● **The task**:
Only the lines below starting at the one containing "حدث في هذه الدنيا (426, 113)" and ending at the one containing "This Earth Is Mine (268, 1850)" belong in the answer, each copied exactly.
☆ ☆ ☆ ☆
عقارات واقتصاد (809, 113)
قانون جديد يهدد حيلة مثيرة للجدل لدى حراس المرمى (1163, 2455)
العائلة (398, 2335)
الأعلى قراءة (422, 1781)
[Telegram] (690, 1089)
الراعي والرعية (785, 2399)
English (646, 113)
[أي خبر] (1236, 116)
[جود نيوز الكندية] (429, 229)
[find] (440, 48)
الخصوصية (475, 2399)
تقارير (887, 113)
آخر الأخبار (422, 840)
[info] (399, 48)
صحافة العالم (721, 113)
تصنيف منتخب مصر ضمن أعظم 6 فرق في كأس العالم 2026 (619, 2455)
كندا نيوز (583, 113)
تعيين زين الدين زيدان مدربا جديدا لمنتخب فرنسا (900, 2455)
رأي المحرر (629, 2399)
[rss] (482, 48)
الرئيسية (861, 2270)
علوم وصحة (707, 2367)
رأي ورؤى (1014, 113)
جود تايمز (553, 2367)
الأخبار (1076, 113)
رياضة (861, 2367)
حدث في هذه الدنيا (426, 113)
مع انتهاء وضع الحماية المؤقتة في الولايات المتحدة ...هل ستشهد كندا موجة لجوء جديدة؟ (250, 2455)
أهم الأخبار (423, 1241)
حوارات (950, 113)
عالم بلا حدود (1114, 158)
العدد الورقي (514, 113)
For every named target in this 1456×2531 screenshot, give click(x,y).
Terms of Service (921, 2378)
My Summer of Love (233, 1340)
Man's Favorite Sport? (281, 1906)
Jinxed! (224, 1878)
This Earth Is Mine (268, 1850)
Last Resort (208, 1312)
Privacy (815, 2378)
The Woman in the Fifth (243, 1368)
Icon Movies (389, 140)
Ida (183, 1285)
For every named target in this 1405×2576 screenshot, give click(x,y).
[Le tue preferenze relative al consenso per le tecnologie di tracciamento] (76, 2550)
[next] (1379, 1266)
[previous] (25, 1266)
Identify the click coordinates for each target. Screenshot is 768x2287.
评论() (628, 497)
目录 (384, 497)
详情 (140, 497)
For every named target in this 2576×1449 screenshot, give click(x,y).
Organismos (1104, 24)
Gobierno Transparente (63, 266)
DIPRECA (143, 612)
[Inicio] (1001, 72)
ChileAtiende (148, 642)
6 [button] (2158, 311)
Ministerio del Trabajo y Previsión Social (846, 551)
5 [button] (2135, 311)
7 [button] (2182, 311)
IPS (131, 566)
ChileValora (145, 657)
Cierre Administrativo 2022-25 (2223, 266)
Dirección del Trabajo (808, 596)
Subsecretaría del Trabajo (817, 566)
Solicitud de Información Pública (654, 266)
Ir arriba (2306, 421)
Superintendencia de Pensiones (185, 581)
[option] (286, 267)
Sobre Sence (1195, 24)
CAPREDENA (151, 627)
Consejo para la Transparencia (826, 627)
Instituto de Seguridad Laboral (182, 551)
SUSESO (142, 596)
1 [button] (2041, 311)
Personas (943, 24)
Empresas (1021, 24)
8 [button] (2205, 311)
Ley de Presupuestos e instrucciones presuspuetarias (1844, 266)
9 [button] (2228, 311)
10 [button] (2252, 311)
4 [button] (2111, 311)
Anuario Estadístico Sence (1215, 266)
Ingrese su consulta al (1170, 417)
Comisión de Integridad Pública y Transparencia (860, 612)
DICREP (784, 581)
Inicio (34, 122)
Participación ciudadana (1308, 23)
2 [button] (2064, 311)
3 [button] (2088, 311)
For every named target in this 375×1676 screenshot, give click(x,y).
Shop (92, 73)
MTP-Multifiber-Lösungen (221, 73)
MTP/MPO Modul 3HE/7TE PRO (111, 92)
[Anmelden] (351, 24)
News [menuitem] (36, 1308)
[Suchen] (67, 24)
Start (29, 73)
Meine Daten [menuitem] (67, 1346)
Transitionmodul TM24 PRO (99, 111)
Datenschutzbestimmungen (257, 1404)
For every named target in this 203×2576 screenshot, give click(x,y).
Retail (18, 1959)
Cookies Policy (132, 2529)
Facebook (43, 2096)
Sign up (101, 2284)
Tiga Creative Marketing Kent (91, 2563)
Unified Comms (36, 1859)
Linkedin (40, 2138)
☆ ☆ ☆ ☆
● **Finished task**:
حدث في هذه الدنيا (426, 113)
مع انتهاء وضع الحماية المؤقتة في الولايات المتحدة ...هل ستشهد كندا موجة لجوء جديدة؟ (250, 2455)
أهم الأخبار (423, 1241)
حوارات (950, 113)
عالم بلا حدود (1114, 158)
العدد الورقي (514, 113)
For every named target in this 1456×2531 screenshot, give click(x,y).
Terms of Service (921, 2378)
My Summer of Love (233, 1340)
Man's Favorite Sport? (281, 1906)
Jinxed! (224, 1878)
This Earth Is Mine (268, 1850)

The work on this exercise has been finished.